Stress makes people stupid. More accurately, people under stress make bad decisions. They get brain fog and lose focus. Their thinking becomes inflexible, clogged. Even their memory and reaction times falter.
Stress can be acute or chronic. Losing sleep is a stressor. Multitasking is a stressor. Your workouts are stressors, even if you enjoy them. Big life changes and tragedies can stress you out for months or years, but so can a bad day at work. Even extreme temperature changes (hot or cold) are stressors.

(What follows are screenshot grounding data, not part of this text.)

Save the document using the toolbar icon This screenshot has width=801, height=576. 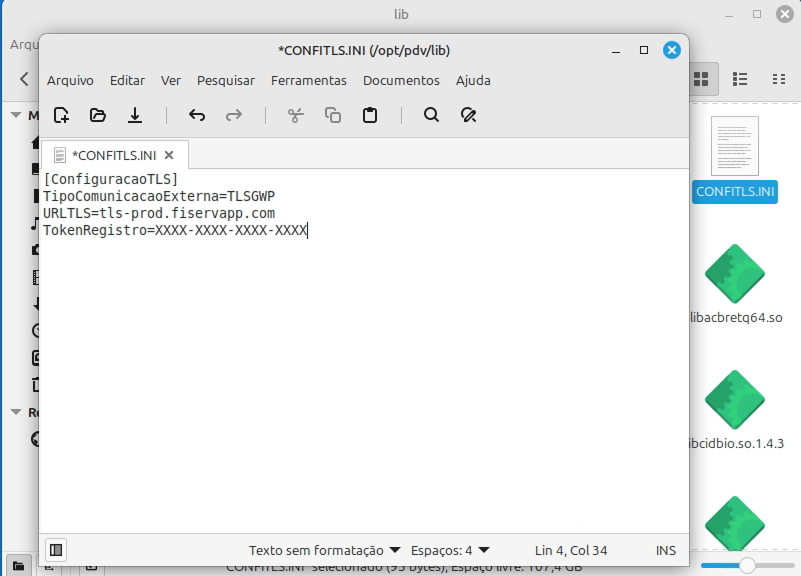(135, 115)
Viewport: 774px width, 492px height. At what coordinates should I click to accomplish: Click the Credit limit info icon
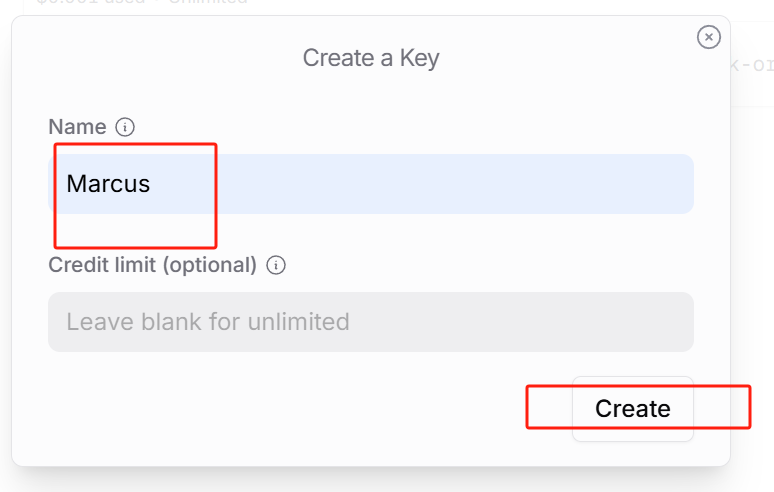coord(276,265)
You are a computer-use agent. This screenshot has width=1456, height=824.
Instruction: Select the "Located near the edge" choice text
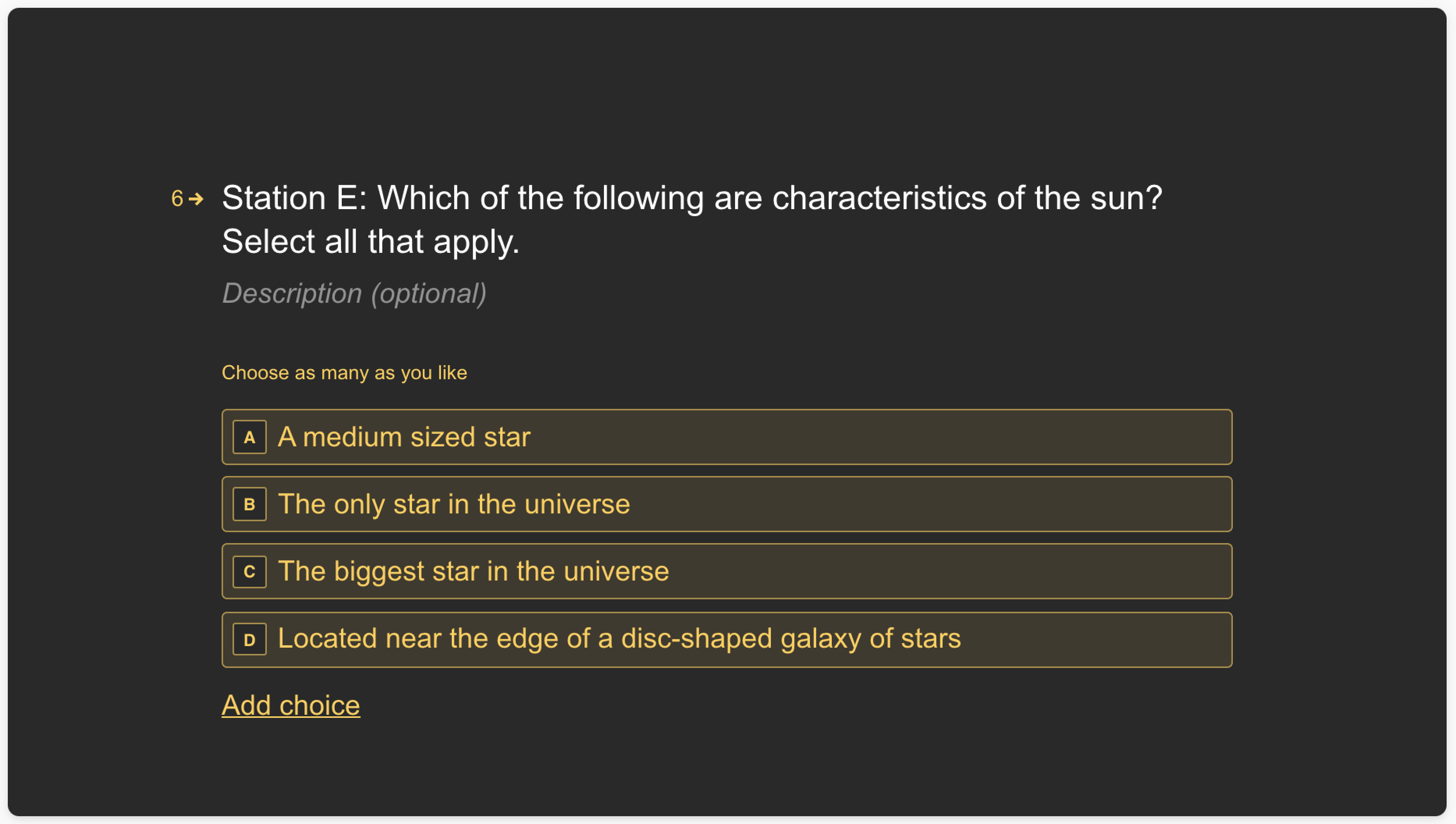(619, 639)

Stress is a downward spiral. It leads to cognitive impairment, which leads to bad choices, which lead to even more stress. How all that works is fascinating, and luckily, there's a way to become more resilient to stress and its negative effects.
The Catecholamine Connection
Catecholamines are stress-related neurotransmitters and hormones. You know them as dopamine, norepinephrine, and epinephrine:
- Dopamine: Motivation, reward, focus
- Norepinephrine (noradrenaline): Attention, arousal, vigilance
- Epinephrine (adrenaline): Energy, fight-or-flight
Under acute stress, your body's fight-or-flight system dumps large amounts of norepinephrine and epinephrine, which quickly drain neurotransmitter stores. Neurons fire more intensely, and if production can't keep up, signaling weakens. This leads to brain fog, reduced working memory, and slower reaction times.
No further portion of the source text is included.